Nach Schleuse 12 Meter in die Tiefe

Schlussendlich birgt auch das linksseitig liegende Wasserkraftwerk bei der historischen Holzbrücke ein Risiko. Flussschwimmer könnten dort in den Einlaufkanal geraten und im Rechen vor der Turbine hängenbleiben.

Beim Wasserkraftwerk Bremgarten-Zufikon wurden sogar schon Leute beobachtet, die im Oberwasser des grossen Wasserkraftwerks weiter flussaufwärts trotz Schwimmverbot gebadet haben. Ebenfalls keine gute Idee, wie der Betriebsleiter festhält: «Dort kann sich jederzeit eine Schleuse öffnen. Wird man dann mit der starken Strömung durch das Wehr gezogen, geht es dahinter 10 bis 12 Meter in die Tiefe.» Überhaupt soll in der Nähe von Wasserkraftwerken nicht geschwommen werden, wie Bieri abschliessend sagt.

Rettungsringe abgeschafft

Auch bei der Stadt Bremgarten ist der turbulente Flussabschnitt zwischen Fussgängerbrücke und Holzbrücke ein Thema. Mit der Sanierung der Reusspromenade, die 2009 fertiggestellt wurde, habe man das Baden in der Reuss zwischen dem Staudamm des Kraftwerks und der Fussgängerbrücke gefördert, wie Stefano Righetti, Bereichsleiter Tiefbau bei der Stadt auf Anfrage erklärt.

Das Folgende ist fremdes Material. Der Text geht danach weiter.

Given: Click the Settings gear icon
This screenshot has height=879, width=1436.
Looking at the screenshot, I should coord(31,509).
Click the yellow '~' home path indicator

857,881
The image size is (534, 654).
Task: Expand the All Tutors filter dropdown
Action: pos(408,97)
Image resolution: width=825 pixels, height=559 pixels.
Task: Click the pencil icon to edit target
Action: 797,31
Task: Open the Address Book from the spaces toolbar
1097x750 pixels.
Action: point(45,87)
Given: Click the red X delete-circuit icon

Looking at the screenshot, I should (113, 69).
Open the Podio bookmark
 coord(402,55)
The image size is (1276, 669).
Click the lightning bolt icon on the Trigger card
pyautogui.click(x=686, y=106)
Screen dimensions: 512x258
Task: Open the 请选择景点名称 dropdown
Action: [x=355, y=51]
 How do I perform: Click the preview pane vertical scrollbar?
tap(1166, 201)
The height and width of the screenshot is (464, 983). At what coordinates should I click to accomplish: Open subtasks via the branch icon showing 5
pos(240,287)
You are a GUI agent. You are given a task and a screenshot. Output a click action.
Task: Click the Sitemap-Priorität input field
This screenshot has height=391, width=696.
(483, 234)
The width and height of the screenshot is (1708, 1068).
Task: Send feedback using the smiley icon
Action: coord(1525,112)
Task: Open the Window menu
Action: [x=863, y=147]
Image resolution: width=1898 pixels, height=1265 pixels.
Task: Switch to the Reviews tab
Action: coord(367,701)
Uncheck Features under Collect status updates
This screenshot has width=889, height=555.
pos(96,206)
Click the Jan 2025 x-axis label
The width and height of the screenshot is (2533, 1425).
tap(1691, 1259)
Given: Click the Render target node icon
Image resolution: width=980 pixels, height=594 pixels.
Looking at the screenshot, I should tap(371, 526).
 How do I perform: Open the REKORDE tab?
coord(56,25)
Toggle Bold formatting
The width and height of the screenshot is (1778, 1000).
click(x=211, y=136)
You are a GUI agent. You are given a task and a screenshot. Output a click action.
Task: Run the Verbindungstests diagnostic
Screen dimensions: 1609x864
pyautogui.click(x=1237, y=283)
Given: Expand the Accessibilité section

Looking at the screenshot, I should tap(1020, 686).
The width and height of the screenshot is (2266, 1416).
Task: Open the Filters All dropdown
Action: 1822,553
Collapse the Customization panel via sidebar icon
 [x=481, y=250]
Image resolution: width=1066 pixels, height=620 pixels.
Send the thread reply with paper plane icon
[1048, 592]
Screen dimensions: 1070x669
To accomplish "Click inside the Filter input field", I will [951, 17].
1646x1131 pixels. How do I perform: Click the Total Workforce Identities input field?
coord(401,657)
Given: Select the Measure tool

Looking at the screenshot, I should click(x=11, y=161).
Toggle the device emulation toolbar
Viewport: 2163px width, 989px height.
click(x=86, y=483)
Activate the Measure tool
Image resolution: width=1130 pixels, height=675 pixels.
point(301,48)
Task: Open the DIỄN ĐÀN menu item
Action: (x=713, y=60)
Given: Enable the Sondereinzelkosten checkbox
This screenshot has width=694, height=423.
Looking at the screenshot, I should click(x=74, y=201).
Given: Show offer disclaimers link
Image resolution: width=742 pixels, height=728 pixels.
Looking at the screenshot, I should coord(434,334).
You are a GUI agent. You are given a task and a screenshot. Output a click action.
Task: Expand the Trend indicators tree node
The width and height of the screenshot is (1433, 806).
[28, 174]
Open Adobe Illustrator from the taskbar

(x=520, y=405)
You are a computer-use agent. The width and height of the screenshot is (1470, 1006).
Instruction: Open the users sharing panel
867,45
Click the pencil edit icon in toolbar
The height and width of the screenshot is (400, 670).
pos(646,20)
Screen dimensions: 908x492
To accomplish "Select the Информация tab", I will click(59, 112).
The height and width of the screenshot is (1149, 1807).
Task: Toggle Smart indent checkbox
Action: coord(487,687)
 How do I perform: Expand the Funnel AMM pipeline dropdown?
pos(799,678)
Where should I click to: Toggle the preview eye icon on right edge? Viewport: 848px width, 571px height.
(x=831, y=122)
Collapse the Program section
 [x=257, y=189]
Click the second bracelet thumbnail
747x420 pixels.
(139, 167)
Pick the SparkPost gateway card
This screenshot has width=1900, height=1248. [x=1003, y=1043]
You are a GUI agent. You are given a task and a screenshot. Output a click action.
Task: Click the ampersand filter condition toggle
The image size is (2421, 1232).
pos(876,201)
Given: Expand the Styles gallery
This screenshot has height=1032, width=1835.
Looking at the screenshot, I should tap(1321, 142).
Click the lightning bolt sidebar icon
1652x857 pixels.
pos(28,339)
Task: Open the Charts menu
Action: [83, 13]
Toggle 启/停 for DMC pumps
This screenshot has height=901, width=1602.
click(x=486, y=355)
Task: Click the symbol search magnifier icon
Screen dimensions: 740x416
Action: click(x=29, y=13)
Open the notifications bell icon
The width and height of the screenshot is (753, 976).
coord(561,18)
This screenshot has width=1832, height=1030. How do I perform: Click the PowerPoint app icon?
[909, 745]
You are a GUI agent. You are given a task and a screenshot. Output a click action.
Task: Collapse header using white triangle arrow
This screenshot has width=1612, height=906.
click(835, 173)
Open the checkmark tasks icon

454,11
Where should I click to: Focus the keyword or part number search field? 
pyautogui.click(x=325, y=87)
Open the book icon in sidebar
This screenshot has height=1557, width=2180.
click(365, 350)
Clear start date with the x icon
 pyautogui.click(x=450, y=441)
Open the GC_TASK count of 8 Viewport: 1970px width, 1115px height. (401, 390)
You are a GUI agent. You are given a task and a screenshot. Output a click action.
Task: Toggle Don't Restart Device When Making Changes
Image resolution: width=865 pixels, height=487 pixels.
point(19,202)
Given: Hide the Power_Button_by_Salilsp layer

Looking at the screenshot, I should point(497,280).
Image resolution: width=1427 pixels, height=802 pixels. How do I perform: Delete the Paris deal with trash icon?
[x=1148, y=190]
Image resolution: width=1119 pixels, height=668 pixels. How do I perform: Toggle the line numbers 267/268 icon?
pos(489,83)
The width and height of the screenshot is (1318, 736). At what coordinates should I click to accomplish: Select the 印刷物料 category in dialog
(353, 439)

«Mit der Eröffnung der Promenade hat die Stadt mehrere Rettungsringe entlang der Reuss bereitgestellt», so Righetti. Diese seien allerdings von Vandalen immer wieder mal in die Reuss geworfen werden, sodass man schliesslich auf sie verzichtet habe.

Gegen die bei hohem Wasserpegel starken Strömungen würden auch die von der Stadt gefällten Raubäume helfen, die für ruhigere Rückzugsorte für Fische sorgen sollen. Mit weiteren Schildern auf die Gefahren des Reussabschnitts aufmerksam zu machen, sei derzeit kein Thema bei der Stadtverwaltung. Schliesslich ragt bei der Uferböschung gegenüber der pittoresken Altstadtfront bereits ein grosses Schild mit der Aufschrift «Lebensgefahr». Man muss es halt einfach auch beachten.